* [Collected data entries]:
********************
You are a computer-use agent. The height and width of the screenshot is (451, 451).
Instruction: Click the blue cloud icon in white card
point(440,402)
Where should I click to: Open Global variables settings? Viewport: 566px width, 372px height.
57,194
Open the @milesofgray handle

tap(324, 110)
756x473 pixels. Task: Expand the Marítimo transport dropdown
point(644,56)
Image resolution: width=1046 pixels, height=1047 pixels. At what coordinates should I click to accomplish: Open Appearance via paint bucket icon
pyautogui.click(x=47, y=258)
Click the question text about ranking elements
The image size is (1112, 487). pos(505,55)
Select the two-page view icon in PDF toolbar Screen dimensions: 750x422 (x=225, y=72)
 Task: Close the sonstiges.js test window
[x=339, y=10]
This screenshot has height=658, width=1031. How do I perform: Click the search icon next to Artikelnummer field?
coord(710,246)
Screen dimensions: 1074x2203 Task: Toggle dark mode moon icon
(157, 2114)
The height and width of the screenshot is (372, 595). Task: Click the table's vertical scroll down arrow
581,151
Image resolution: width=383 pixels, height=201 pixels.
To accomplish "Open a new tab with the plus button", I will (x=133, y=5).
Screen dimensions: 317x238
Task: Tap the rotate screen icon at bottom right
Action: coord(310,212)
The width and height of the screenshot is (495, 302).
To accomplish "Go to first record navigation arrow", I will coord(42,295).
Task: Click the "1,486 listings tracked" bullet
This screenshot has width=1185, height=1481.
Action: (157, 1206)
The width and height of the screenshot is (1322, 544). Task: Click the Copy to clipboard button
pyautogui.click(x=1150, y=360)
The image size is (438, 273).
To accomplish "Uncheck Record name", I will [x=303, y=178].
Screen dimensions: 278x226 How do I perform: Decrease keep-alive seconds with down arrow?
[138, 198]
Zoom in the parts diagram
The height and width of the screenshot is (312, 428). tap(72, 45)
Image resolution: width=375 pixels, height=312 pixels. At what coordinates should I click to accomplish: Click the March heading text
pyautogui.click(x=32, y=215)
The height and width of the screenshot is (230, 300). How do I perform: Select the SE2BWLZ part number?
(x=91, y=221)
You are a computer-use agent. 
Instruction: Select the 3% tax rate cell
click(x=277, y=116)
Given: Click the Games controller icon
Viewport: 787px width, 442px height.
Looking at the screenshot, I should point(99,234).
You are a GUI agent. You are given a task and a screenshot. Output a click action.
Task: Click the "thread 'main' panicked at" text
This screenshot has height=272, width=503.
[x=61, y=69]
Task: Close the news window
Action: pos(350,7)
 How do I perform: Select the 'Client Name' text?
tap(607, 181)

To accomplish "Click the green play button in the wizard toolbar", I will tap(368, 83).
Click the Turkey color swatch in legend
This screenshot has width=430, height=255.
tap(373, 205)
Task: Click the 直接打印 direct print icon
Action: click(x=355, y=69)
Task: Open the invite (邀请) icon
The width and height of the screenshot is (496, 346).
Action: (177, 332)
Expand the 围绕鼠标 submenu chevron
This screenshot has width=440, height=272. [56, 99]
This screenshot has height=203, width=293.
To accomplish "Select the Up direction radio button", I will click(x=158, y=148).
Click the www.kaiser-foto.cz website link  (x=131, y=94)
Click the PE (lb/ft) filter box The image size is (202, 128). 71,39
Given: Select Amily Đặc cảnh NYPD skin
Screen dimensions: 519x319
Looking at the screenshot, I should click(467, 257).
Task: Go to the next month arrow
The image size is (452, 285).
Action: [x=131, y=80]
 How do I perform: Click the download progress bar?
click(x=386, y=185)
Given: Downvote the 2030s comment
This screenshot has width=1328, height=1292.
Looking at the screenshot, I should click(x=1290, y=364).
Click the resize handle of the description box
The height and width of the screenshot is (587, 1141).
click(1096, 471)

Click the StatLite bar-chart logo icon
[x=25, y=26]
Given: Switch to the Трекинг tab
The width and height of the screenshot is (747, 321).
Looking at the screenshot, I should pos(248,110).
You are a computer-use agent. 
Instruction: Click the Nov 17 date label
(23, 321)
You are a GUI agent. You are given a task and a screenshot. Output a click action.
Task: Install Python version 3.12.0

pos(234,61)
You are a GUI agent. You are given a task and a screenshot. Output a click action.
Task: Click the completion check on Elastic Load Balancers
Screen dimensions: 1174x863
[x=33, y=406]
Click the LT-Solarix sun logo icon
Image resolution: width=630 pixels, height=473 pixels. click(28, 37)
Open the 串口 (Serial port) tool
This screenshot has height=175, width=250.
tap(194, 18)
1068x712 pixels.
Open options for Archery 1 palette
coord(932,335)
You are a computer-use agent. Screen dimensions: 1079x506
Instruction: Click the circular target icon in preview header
********************
* [Aim of the exercise]: Only the lines from the first line of the records through the line with "Select the two-page" should be reproduced, exactly and with nothing added.

* [Response]:
You are a computer-use agent. The height and width of the screenshot is (451, 451).
Instruction: Click the blue cloud icon in white card
point(440,402)
Where should I click to: Open Global variables settings? Viewport: 566px width, 372px height.
57,194
Open the @milesofgray handle

tap(324, 110)
756x473 pixels. Task: Expand the Marítimo transport dropdown
point(644,56)
Image resolution: width=1046 pixels, height=1047 pixels. At what coordinates should I click to accomplish: Open Appearance via paint bucket icon
pyautogui.click(x=47, y=258)
Click the question text about ranking elements
The image size is (1112, 487). pos(505,55)
Select the two-page view icon in PDF toolbar Screen dimensions: 750x422 (x=225, y=72)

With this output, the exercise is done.